* **EXERCISE DIRECTIONS**
All entries are to be quoted exactly; the images stay out of the copy.

Records contained in a dataset:
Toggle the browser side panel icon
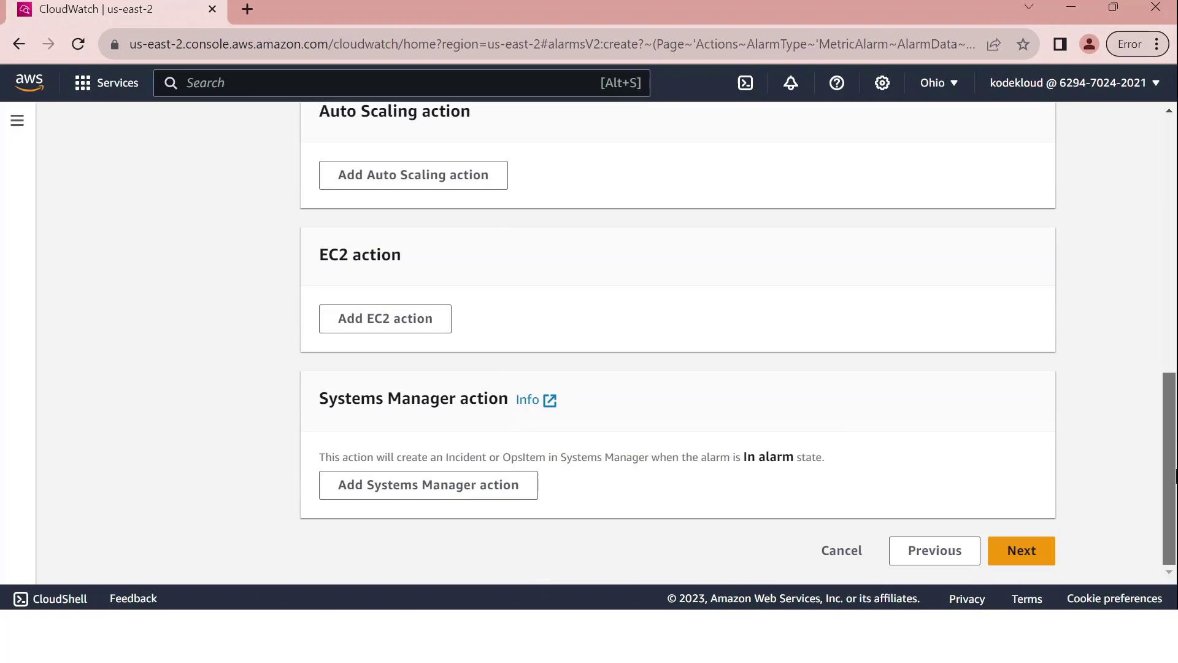Image resolution: width=1178 pixels, height=663 pixels. (x=1060, y=44)
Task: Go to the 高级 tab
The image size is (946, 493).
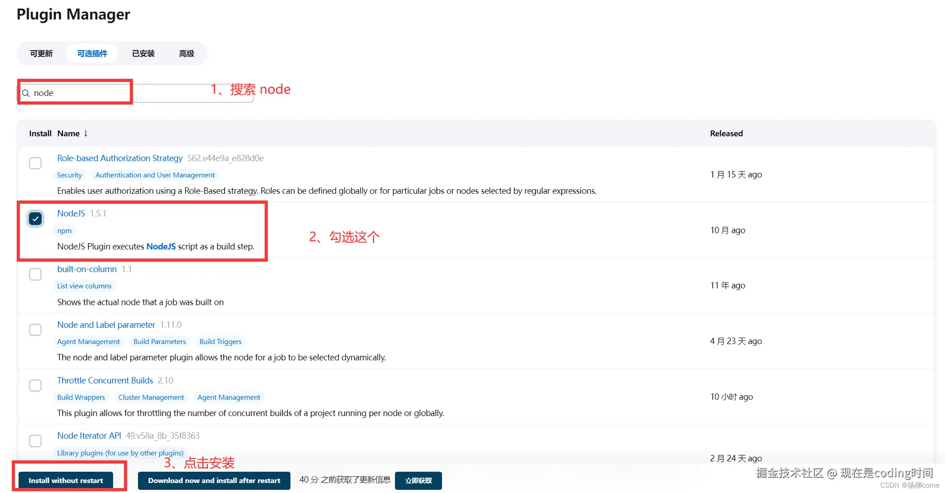Action: pyautogui.click(x=186, y=53)
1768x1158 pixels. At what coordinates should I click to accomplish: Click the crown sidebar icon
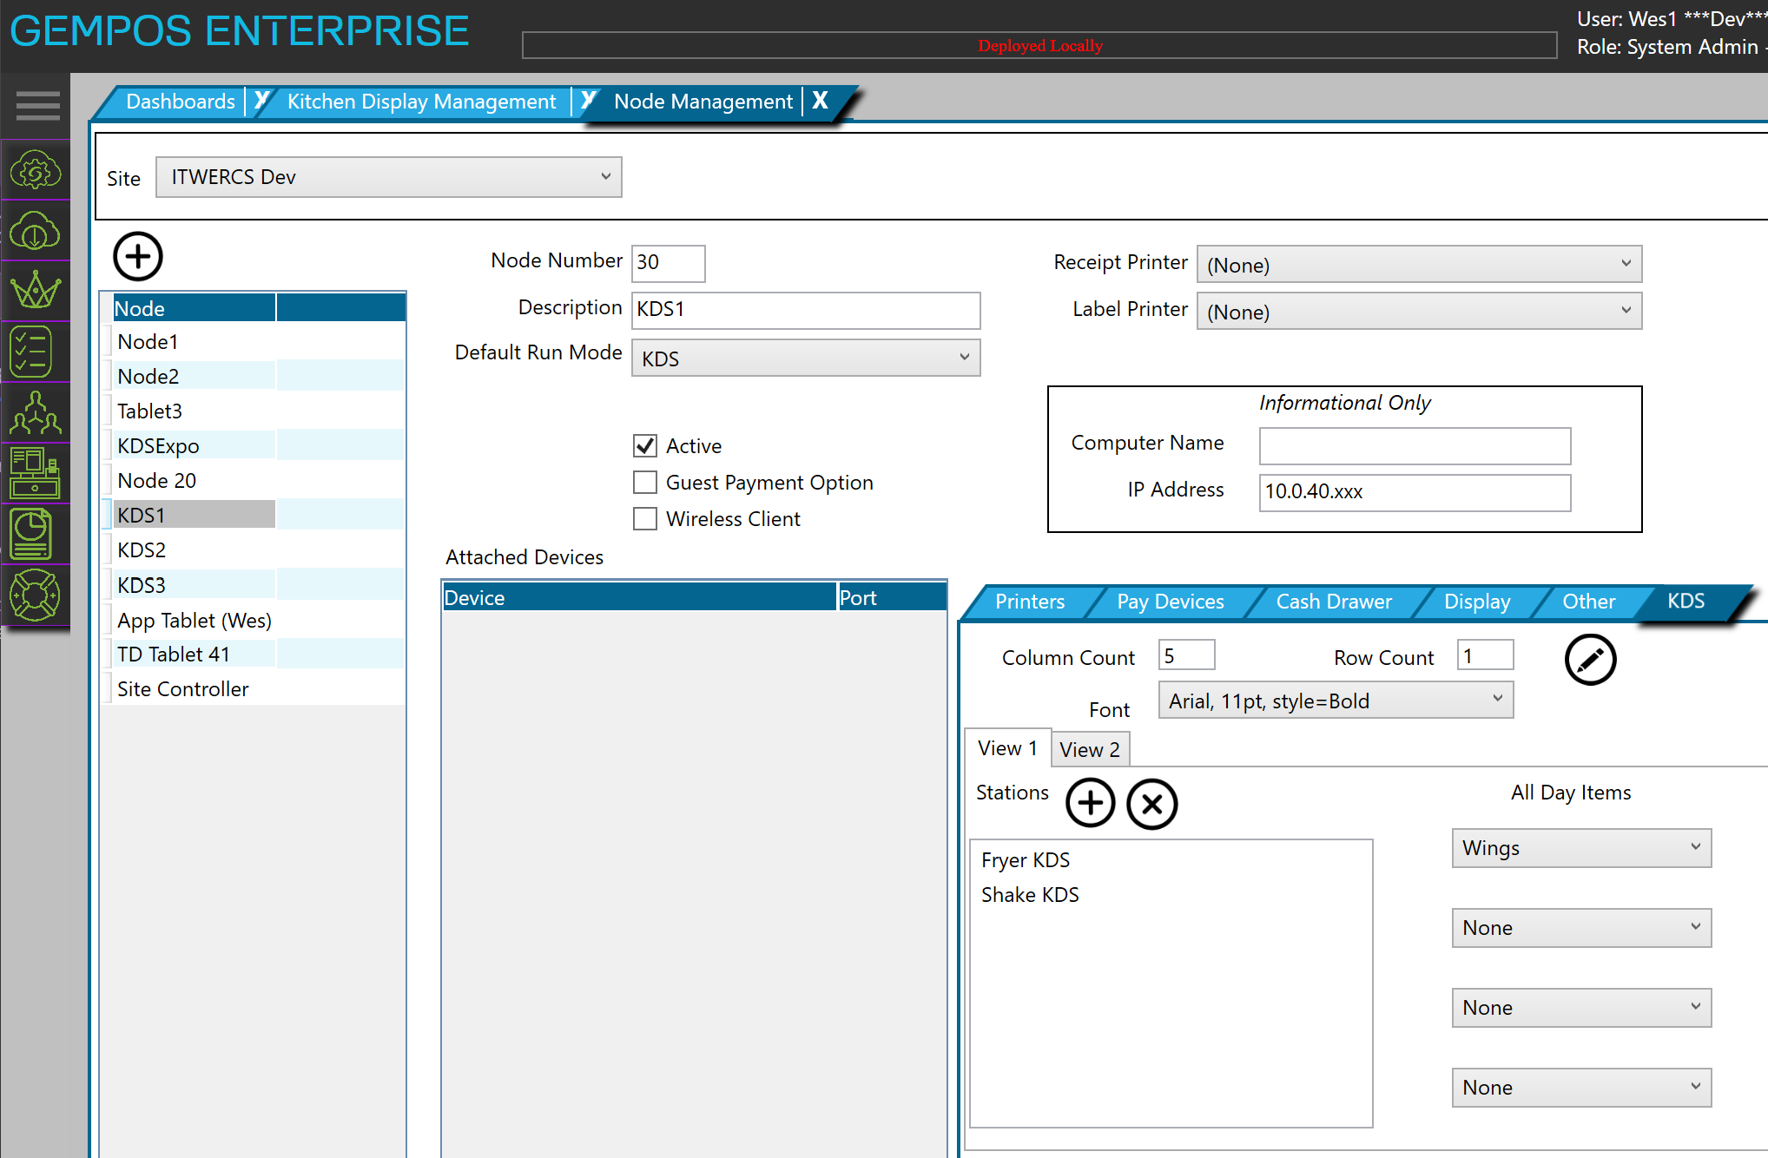coord(35,291)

* **OUTPUT BELOW**
Toggle the browser side panel icon
Image resolution: width=1178 pixels, height=663 pixels. (x=1060, y=44)
Task: Go to the 高级 tab
The image size is (946, 493).
Action: pyautogui.click(x=186, y=53)
1768x1158 pixels. At what coordinates should I click to accomplish: Click the crown sidebar icon
coord(35,291)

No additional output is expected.